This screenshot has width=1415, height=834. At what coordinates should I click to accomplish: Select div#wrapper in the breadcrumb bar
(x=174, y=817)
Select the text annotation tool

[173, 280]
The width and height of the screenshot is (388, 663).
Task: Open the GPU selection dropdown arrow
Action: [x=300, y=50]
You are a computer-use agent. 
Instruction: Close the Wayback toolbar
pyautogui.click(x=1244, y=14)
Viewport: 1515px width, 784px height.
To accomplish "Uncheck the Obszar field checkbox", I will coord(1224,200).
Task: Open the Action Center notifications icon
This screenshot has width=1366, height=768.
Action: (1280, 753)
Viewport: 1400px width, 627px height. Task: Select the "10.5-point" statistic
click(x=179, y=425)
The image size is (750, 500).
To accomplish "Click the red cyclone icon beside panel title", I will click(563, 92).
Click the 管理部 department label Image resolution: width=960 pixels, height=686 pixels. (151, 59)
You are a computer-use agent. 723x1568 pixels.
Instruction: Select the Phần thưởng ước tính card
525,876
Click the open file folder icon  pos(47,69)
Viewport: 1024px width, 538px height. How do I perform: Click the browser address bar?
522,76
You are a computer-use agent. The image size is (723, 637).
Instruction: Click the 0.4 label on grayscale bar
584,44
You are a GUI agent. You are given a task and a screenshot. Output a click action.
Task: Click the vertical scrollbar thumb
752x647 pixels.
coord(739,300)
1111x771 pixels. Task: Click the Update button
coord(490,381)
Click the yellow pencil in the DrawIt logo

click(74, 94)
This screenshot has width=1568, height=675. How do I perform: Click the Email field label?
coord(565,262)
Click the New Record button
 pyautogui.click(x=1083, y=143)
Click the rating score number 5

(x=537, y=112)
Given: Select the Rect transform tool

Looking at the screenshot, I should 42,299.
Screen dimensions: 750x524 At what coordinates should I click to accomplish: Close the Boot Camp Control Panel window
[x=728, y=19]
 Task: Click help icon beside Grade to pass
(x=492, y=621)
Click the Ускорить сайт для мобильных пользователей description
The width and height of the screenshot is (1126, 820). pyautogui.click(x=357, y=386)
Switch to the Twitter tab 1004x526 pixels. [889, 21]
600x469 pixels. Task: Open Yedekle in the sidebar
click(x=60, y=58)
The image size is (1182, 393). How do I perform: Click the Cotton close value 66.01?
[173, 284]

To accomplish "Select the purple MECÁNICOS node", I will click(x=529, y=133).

------------------------------------

Restate the records above word for word, omitting nothing.

This screenshot has width=1415, height=834. At what coordinates should I click to accomplish: Select div#wrapper in the breadcrumb bar
(x=174, y=817)
Select the text annotation tool

[173, 280]
The width and height of the screenshot is (388, 663).
Task: Open the GPU selection dropdown arrow
Action: [x=300, y=50]
You are a computer-use agent. 
Instruction: Close the Wayback toolbar
pyautogui.click(x=1244, y=14)
Viewport: 1515px width, 784px height.
To accomplish "Uncheck the Obszar field checkbox", I will coord(1224,200).
Task: Open the Action Center notifications icon
This screenshot has width=1366, height=768.
Action: (1280, 753)
Viewport: 1400px width, 627px height. Task: Select the "10.5-point" statistic
click(x=179, y=425)
The image size is (750, 500).
To accomplish "Click the red cyclone icon beside panel title", I will click(563, 92).
Click the 管理部 department label Image resolution: width=960 pixels, height=686 pixels. (151, 59)
You are a computer-use agent. 723x1568 pixels.
Instruction: Select the Phần thưởng ước tính card
525,876
Click the open file folder icon  pos(47,69)
Viewport: 1024px width, 538px height. How do I perform: Click the browser address bar?
522,76
You are a computer-use agent. The image size is (723, 637).
Instruction: Click the 0.4 label on grayscale bar
584,44
You are a GUI agent. You are given a task and a screenshot. Output a click action.
Task: Click the vertical scrollbar thumb
752x647 pixels.
coord(739,300)
1111x771 pixels. Task: Click the Update button
coord(490,381)
Click the yellow pencil in the DrawIt logo

click(74, 94)
This screenshot has width=1568, height=675. How do I perform: Click the Email field label?
coord(565,262)
Click the New Record button
 pyautogui.click(x=1083, y=143)
Click the rating score number 5

(x=537, y=112)
Given: Select the Rect transform tool

Looking at the screenshot, I should 42,299.
Screen dimensions: 750x524 At what coordinates should I click to accomplish: Close the Boot Camp Control Panel window
[x=728, y=19]
 Task: Click help icon beside Grade to pass
(x=492, y=621)
Click the Ускорить сайт для мобильных пользователей description
The width and height of the screenshot is (1126, 820). pyautogui.click(x=357, y=386)
Switch to the Twitter tab 1004x526 pixels. [889, 21]
600x469 pixels. Task: Open Yedekle in the sidebar
click(x=60, y=58)
The image size is (1182, 393). How do I perform: Click the Cotton close value 66.01?
[173, 284]

To accomplish "Select the purple MECÁNICOS node", I will click(x=529, y=133).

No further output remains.